According to Germany's Handelsblatt Global, Brinkhaus avoided directly attacking Merkel but said some voters have been marginalized and pushed to the AfD in the last three years, adding it was time for renewal. 

Many in Merkel's party have criticized her handling of the refugee crisis and decision to welcome in over one million migrants, which many say gave rise to the populists. 

Merkel, whose stewardship of Europe's largest economy shaped the 2008 eurozone crisis, the 2015 refugee crisis and the continent's reaction to the United States' unilateral turn under President Donald Trump, congratulated Brinkhaus in a terse statement.

"I hoped Kauder could remain group leader because I worked well with him. However, Brinkhaus got the most votes.
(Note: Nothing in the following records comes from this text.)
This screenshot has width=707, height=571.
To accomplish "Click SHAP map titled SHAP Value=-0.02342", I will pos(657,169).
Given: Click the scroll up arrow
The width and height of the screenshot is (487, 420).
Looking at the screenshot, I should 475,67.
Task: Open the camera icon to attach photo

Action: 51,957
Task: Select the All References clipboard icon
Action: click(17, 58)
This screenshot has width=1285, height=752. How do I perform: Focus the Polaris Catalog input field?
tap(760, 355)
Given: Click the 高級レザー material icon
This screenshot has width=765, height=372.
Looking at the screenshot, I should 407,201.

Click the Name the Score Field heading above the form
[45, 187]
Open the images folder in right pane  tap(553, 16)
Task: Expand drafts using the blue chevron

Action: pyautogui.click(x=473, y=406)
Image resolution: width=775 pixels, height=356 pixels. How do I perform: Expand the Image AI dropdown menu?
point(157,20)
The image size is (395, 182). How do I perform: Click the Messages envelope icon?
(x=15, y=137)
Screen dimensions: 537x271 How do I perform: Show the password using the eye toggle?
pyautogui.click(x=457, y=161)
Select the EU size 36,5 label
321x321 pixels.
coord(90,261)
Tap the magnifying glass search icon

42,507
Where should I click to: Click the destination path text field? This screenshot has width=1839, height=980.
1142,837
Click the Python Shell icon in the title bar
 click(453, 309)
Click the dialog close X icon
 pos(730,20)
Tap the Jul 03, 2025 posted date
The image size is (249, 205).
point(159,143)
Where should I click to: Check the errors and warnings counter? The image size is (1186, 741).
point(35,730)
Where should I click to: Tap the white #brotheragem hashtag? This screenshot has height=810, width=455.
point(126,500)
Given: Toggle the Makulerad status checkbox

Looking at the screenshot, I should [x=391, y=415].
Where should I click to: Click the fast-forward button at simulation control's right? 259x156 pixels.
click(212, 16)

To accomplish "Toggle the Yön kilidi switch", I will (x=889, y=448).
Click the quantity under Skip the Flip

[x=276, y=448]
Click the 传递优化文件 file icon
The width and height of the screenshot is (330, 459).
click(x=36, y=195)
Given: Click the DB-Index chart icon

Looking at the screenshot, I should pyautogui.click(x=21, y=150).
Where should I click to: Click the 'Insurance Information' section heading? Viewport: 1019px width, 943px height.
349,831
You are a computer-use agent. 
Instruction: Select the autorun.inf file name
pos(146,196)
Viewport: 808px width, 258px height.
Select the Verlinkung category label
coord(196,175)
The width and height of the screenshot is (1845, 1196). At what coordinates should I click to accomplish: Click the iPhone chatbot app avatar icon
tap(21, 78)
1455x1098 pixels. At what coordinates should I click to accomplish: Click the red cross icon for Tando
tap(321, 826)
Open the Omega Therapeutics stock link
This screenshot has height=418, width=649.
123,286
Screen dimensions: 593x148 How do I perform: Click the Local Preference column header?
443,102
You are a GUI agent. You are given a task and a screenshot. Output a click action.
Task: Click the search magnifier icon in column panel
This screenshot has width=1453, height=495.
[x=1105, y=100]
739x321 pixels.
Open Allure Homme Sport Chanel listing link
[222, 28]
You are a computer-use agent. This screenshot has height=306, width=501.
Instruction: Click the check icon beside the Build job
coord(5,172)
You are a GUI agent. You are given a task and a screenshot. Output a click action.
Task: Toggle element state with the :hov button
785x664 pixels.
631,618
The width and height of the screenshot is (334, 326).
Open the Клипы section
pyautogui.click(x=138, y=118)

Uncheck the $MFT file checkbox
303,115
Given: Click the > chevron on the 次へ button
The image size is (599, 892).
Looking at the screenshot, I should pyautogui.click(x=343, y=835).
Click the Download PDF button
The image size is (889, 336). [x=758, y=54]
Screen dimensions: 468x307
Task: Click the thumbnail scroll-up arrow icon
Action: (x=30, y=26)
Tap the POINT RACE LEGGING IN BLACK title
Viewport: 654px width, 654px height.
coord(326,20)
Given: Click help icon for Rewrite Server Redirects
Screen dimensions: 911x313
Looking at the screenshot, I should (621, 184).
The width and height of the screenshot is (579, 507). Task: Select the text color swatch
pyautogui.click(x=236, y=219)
I congratulated him and offered him good cooperation," she told reporters.

Though Brinkhaus, 50, scored a relatively narrow 125-112 victory over Kauder, 69, in the conservative group comprising Merkel's Christian Democrats (CDU) and Bavaria's Christian Social Union (CSU), the upset was a clear sign of lawmakers' growing disenchantment with Merkel's governing style.

While Merkel has said this will be her last term, newspapers were unanimous in seeing the upset as marking the end of the era. "Lame duck" was the headline over the conservative Frankfurter Allgemeine's front-page leader.

And while many conservatives insisted the move should not be seen as being directed against Merkel, Armin Schuster, a conservative lawmaker, was less circumspect, saying she should start planning for a handover.

"I expect the chancellor to tell us she envisages a transition" to a fresh conservative chancellor candidate at the 2020 elections, he told the Stuttgarter Nachrichten daily.

'Much work to do'

An instinctive centrist, Merkel has often seemed most comfortable working with parties well to her left, including the Social Democrats (SPD), with whom she currently governs, or the Greens.

That has often run against the instincts of her own Bundestag deputies, and it was Kauder's job, as a link between party leadership and increasingly restive lawmakers, to soothe and cajole them into backing the chancellor.

"I am very pleased by the result of the vote, we have a lot of work to do," said Brinkhaus, adding he had great respect for Kauder's achievements.

Kauder's toppling comes after a turbulent few weeks during which coalition partners rowed over the fate of the head of Germany's security service, who had questioned reports of far-right attacks on migrants.

Brinkhaus announced his candidacy a few weeks ago, surprising many commentators who viewed the move as something of a challenge to one of Merkel's closest allies, but he was widely expected to lose.

"It's a political thunderbolt for Berlin," said Christian Lindner, leader of the pro-business Free Democrats, who interpreted the vote as a sign that lawmakers were no longer content with Merkel policies that were "interchangeable with those of the Greens."

"We greet this emancipation," he added.